Dieses Duo stützt sich allerdings auf viel Notenmaterial, vorwiegend aus eigener Feder. Bei „Mondwald“ zaubert Uwe Steinmetz eine friedliche Naturidylle von Fauna und Flora, bevor er auf dem Sopransaxophon den Choral „Der Mond ist aufgegangen“ intoniert. Die Orgel unterlegt das bekannte Abendlied (nach den Worten von Matthias Claudius) schließlich mit neuer Harmonisierung. Fragend und ziemlich abrupt endet die Komposition „Mondnacht“.

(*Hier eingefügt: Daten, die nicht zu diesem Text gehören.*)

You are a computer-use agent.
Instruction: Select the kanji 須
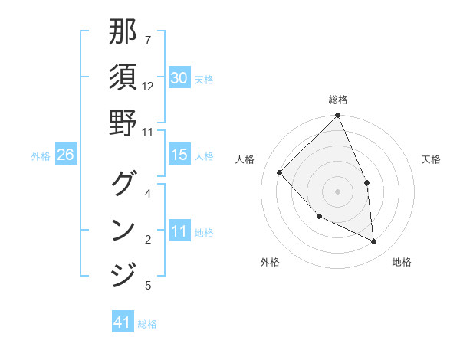pos(123,77)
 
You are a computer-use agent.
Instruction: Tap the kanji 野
pos(123,122)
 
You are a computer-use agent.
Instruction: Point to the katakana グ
pos(123,184)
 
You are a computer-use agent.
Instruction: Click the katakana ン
pos(123,229)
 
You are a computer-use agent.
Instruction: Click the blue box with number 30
pos(179,78)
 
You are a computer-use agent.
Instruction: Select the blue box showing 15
pos(179,155)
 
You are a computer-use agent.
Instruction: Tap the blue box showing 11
pos(179,231)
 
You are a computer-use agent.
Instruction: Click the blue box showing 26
pos(65,155)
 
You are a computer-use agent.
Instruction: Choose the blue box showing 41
pos(123,322)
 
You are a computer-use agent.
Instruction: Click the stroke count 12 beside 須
pos(148,87)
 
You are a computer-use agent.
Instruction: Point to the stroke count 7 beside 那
pos(148,40)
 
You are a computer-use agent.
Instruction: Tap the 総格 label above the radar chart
pos(337,100)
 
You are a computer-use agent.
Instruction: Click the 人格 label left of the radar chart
pos(245,159)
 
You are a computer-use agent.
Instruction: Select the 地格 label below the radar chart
pos(402,263)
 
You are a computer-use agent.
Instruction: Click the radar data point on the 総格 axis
pos(337,116)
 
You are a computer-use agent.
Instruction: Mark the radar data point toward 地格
pos(374,242)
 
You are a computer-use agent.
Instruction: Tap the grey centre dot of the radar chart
pos(337,191)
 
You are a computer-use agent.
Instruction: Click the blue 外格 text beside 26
pos(41,155)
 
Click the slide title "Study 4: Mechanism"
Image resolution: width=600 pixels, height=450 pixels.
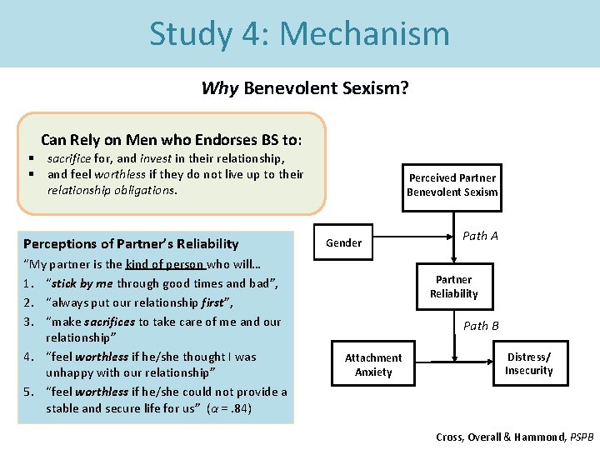point(299,33)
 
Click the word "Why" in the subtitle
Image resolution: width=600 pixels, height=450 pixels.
point(220,88)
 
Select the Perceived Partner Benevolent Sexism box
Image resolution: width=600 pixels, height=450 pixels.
point(452,185)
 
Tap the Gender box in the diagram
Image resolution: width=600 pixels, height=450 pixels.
point(343,243)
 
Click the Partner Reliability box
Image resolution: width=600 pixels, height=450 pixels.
point(453,287)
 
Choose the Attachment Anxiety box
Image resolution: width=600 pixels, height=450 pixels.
point(373,365)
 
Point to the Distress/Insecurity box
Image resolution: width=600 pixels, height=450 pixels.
point(528,364)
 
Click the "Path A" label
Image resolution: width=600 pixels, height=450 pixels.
point(480,236)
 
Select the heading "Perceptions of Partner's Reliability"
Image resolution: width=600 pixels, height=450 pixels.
point(131,244)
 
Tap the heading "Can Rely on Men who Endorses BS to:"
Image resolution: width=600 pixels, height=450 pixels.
point(172,139)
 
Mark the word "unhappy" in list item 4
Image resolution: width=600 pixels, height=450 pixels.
point(68,373)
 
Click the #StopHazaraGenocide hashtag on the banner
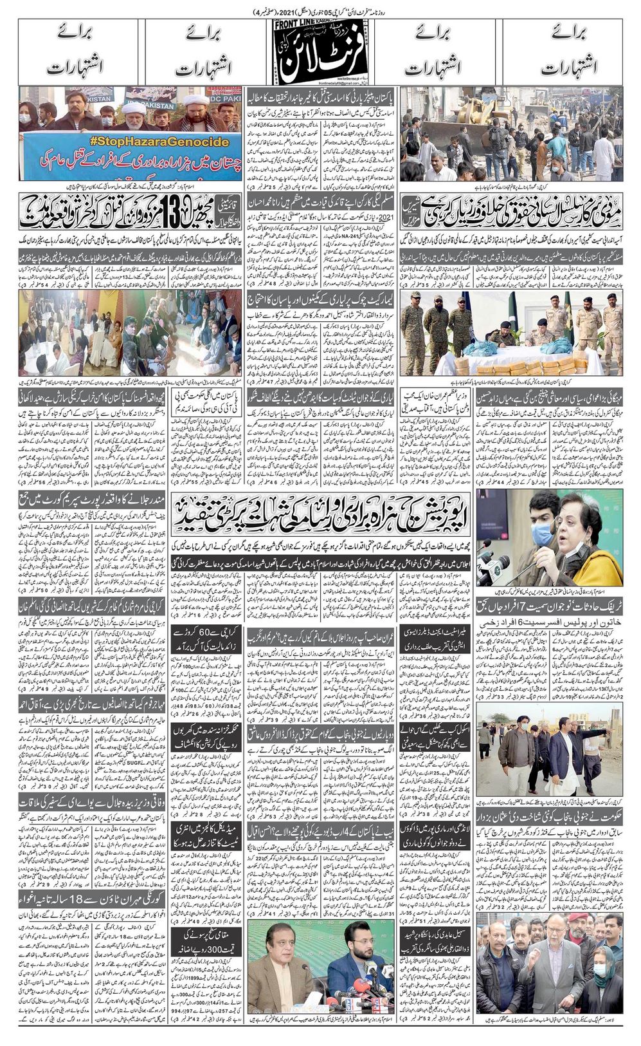click(x=132, y=142)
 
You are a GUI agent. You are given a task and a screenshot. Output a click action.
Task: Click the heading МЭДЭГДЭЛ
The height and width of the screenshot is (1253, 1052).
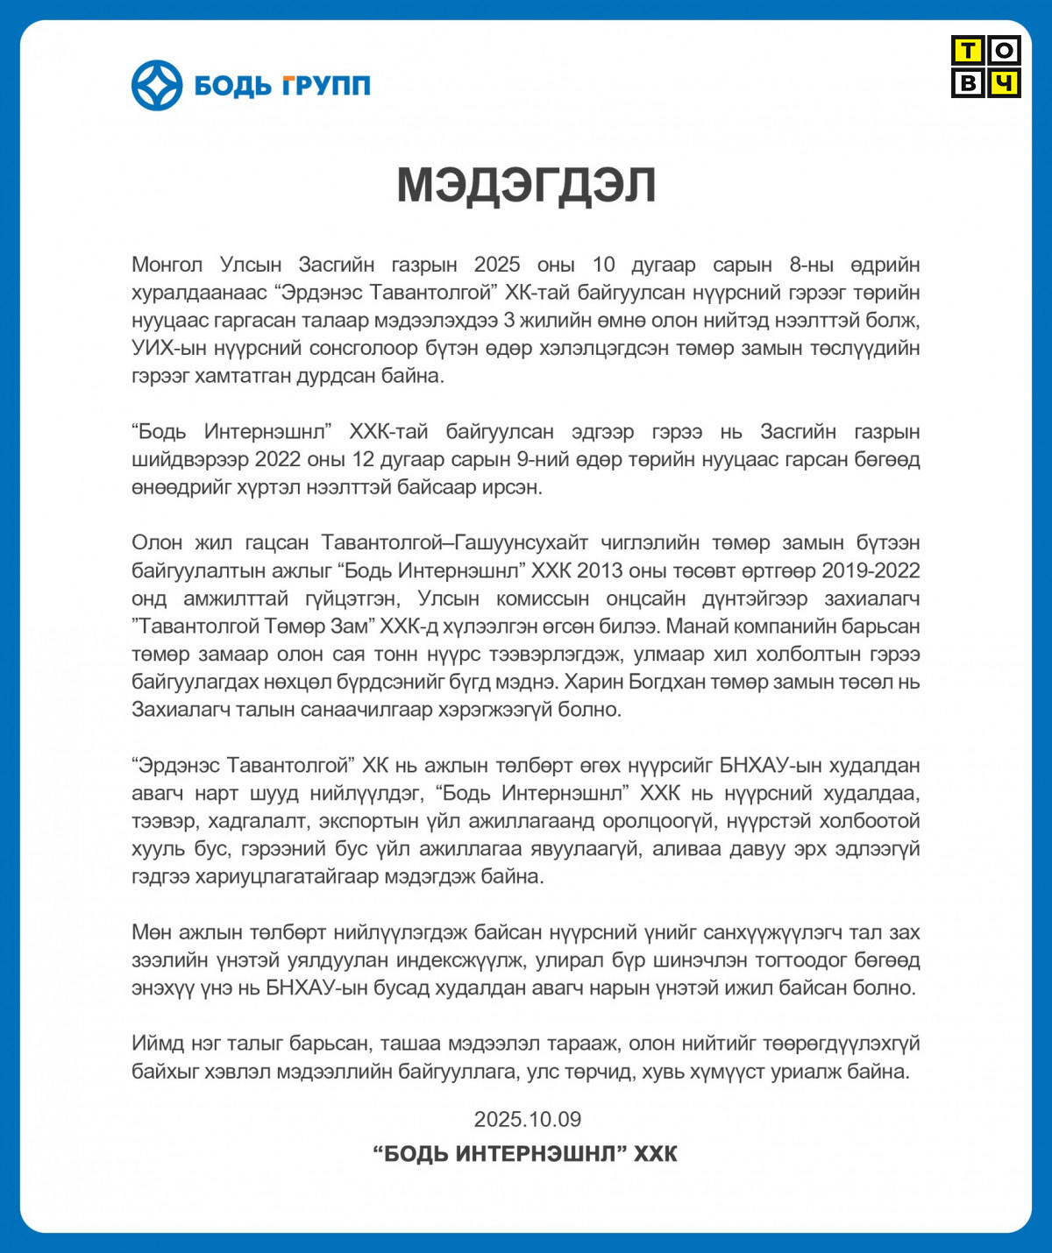click(526, 185)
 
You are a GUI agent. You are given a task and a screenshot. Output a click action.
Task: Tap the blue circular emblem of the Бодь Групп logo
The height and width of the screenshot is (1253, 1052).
click(157, 85)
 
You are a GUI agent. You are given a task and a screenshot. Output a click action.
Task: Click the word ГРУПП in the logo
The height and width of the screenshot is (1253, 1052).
click(326, 86)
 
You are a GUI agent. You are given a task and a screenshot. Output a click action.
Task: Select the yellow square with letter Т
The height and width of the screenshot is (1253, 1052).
click(968, 51)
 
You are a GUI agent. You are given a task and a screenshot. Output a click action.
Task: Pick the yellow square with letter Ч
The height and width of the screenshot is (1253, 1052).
click(1004, 82)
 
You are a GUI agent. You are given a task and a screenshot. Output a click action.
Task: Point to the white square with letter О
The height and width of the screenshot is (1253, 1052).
click(1004, 51)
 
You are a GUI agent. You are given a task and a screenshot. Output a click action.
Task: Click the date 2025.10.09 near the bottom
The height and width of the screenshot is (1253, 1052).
click(527, 1119)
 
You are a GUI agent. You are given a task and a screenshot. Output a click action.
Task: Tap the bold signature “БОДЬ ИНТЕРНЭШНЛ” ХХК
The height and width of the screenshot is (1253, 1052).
click(525, 1153)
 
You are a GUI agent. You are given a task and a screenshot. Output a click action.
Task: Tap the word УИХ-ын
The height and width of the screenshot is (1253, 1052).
click(163, 348)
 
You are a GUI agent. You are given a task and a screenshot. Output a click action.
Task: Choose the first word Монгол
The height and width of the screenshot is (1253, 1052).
click(167, 265)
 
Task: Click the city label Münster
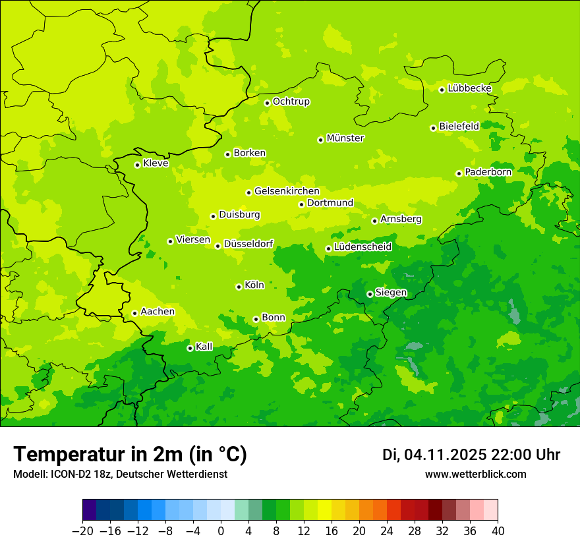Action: click(x=345, y=138)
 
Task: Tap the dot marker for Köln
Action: click(x=239, y=287)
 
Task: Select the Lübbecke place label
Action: click(x=469, y=88)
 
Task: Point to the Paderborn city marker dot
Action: click(x=459, y=173)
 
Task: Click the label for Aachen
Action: click(x=158, y=312)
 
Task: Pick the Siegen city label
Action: click(x=391, y=293)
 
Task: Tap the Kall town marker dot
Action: click(x=190, y=348)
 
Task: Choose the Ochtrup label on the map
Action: click(x=291, y=101)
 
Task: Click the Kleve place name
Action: click(x=156, y=163)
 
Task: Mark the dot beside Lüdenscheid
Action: click(x=328, y=248)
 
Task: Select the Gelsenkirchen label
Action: click(x=287, y=191)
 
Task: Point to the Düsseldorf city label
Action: click(x=248, y=244)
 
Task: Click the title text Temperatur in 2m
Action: click(x=130, y=454)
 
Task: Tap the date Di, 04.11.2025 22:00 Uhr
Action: click(x=471, y=455)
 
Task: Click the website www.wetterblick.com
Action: click(x=475, y=475)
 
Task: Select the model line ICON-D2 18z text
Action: click(x=119, y=475)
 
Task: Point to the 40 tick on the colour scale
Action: click(x=498, y=531)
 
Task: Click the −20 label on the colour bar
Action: click(x=82, y=531)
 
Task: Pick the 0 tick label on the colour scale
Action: click(x=221, y=531)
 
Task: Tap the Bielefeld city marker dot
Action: click(x=433, y=128)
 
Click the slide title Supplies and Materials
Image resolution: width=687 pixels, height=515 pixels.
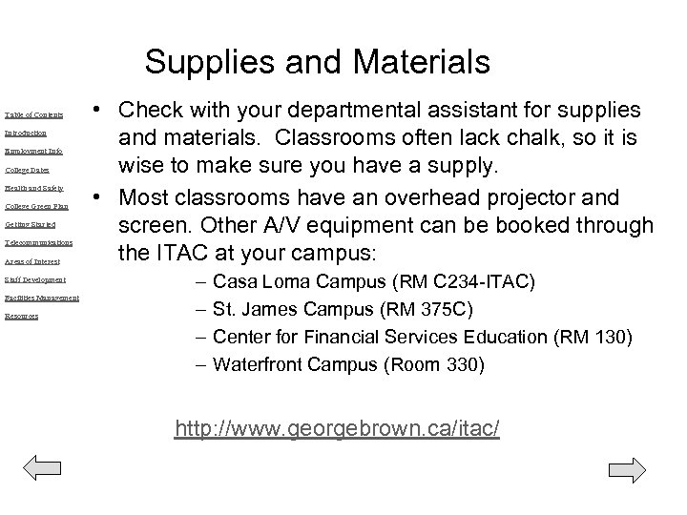318,63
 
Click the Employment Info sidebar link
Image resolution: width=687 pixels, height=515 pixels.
33,151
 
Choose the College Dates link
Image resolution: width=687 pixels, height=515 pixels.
27,170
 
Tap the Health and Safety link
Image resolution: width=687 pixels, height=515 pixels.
33,188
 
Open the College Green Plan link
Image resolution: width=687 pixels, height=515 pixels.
36,206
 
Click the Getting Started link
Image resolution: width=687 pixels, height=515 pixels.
30,224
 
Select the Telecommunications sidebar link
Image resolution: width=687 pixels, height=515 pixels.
38,242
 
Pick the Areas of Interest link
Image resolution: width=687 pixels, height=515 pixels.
32,261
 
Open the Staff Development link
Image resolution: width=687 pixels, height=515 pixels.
35,279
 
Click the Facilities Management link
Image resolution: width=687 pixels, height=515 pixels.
41,298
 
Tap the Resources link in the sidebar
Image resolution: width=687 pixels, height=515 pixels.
21,316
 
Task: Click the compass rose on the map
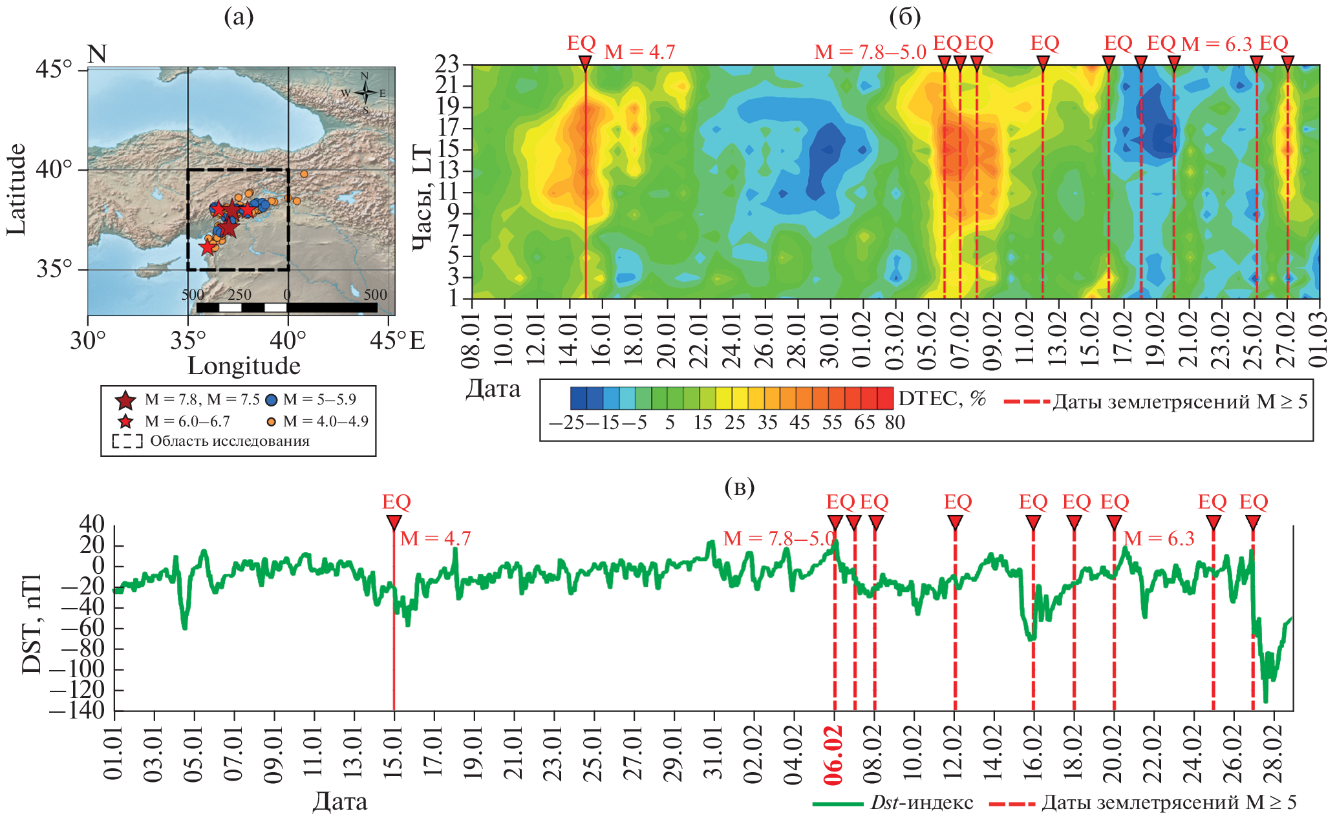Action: (x=365, y=93)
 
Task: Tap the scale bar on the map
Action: (x=286, y=307)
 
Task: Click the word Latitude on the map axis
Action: (x=16, y=189)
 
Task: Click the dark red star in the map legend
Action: (x=125, y=401)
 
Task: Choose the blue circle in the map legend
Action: (x=272, y=401)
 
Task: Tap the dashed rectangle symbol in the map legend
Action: (x=127, y=442)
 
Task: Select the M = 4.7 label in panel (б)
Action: (x=639, y=52)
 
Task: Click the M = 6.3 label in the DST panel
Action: (x=1159, y=538)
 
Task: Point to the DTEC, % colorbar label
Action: (x=942, y=399)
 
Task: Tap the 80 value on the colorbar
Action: (x=895, y=423)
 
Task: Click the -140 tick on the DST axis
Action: (x=76, y=710)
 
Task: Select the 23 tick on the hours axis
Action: (x=446, y=64)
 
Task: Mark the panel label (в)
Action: (x=740, y=487)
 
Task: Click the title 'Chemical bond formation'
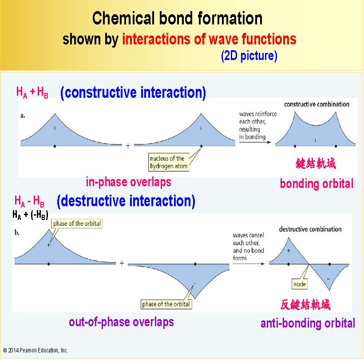point(177,18)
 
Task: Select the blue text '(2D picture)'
point(249,56)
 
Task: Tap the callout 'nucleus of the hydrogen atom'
point(169,162)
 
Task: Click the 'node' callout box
point(300,284)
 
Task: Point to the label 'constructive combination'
point(317,104)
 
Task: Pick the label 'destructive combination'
point(310,229)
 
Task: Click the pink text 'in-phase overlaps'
point(128,182)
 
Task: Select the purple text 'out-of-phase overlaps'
point(121,322)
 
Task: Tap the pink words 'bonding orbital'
point(317,184)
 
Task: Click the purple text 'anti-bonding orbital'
point(308,323)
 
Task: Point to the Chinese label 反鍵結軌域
point(305,304)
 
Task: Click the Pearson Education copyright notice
point(36,350)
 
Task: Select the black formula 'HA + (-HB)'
point(31,215)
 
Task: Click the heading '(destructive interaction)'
point(126,201)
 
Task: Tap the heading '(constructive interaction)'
point(133,93)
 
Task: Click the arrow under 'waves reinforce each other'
point(255,142)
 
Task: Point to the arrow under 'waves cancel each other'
point(249,264)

Bei seiner Komposition „L’ évocation des oiseaux“ lässt Organist Stickan – geschickt registriert – nach tiefem Gewabere und hellen Prinzipaltönen das Sopran zunächst eine Amsel imitieren, ehe wiederholt kurz das dreivierteltaktige „My Favorite Things“ und Ravels „Bolero“ zitiert wird. In diesem Stück wechselt Steinmetz zum Altsaxophon, bläst zunächst im Kontrast zur „aufgewühlten“ Orgel ruhige Tonfolgen, um dann in eben nicht reinliche „dirty tones“ überzuleiten.

Weitgehend insgesamt doch eine „easy listening music“ im der Michaelskirche, erst recht bei zwei Songs des schwermütigen Briten Nick Drake (1948-1974). Daniel Stickan vermochte aber auch klangprächtig alle Register zu ziehen, und Uwe Steinmetz ließ zuweilen freejazzartige „sheets of sounds“ („Klangströme“) fließen. Sicherlich ein ganz besonderes Hörerlebnis für etliche Besucher, die im Kirchenschiff mit dem Rücken zur Musik saßen.